We built a 90-day execution plan around four levers: dispatch optimization, parts process redesign, advisor training and inspection workflow, and a tiered labor rate restructure aligned to the market. No new software required. No additional headcount.

Before Engagement
After 90 Days
Effective Labor Rate $94/hr — flat rate, all jobs
Effective Labor Rate $136/hr — tiered by job complexity
Hours per Repair Order 1.38 hrs/RO
Hours per Repair Order 2.14 hrs/RO
Monthly Labor Revenue ~$210,000
Monthly Labor Revenue ~$295,000 (+$85K)
Technician Utilization 47% (38 of 72 available hours billed)
Technician Utilization 71% (51 of 72 hours billed)
First-Visit Return Rate 34%
First-Visit Return Rate 58%
Parts Counter Trips / Tech / Day 6.2 avg
Parts Counter Trips / Tech / Day 1.8 avg

How the 90 days unfolded

Weeks 1–2 — Diagnostic

On-site workflow observation, technician and advisor interviews, RO data pull for the prior 6 months. No recommendations yet — just mapping what's actually happening versus what the manager thinks is happening.

Weeks 3–4 — Labor Rate Restructure

Rebuilt the labor matrix to reflect job complexity and market rates. Implemented tiered pricing: maintenance tier at $115, standard repair at $130, complex/diagnostic at $149. Trained advisors on presenting the rate change to customers without losing the relationship.

Weeks 5–7 — Dispatch + Parts Process

Redesigned the dispatch board to match technician skill levels to job complexity. Built a parts staging process: parts ordered at write-up, staged at the bay before the vehicle enters. Eliminated counter trips for any job with a pre-scheduled appointment.

Weeks 8–10 — Inspection Workflow + Advisor Training

Rebuilt the multi-point inspection form around the department's actual top-20 deferred items. Trained advisors on a structured presentation sequence: lead with safety, follow with maintenance, close with convenience. Ran weekly role-play sessions for four weeks.
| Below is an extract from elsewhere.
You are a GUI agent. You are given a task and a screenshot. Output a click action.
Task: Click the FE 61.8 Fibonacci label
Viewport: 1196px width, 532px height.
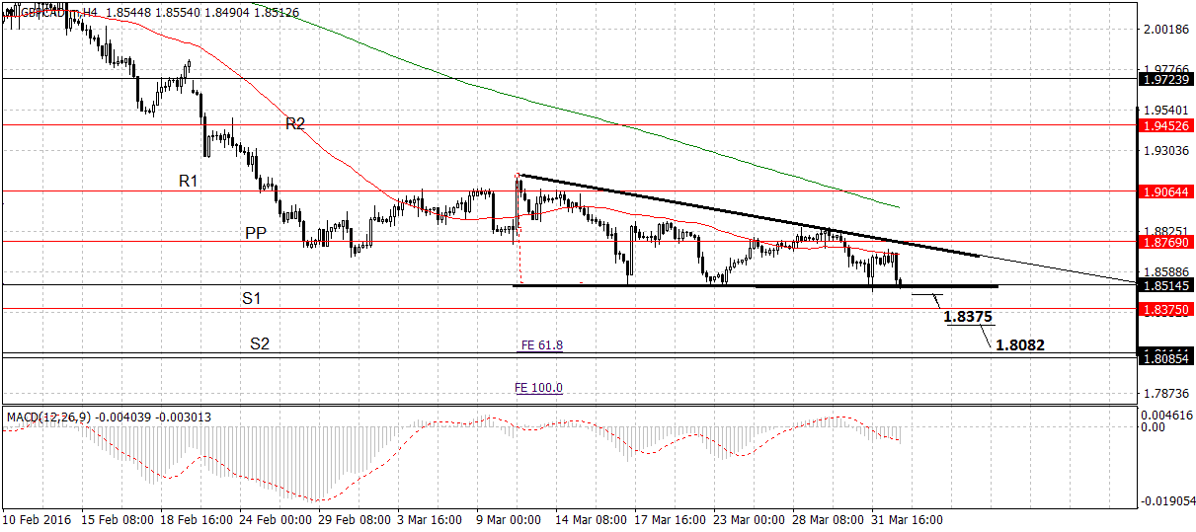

Weeks 11–13 — Retention System + Measurement

Implemented a 48-hour post-service follow-up process, a 90-day service reminder workflow, and weekly reporting for the service manager covering the metrics that actually matter: ELR, hours/RO, utilization, and first-visit return rate.

90-Day Results

$85K in additional monthly revenue. Achieved with the same staff, same bays, same customer base.

$85K
Additional revenue per month
55%
ELR improvement ($94 → $136)
71%
Technician utilization (up from 47%)

The service manager said it best: "We weren't losing because we had bad technicians or bad advisors. We were losing because nobody had ever mapped the actual workflow and fixed the gaps."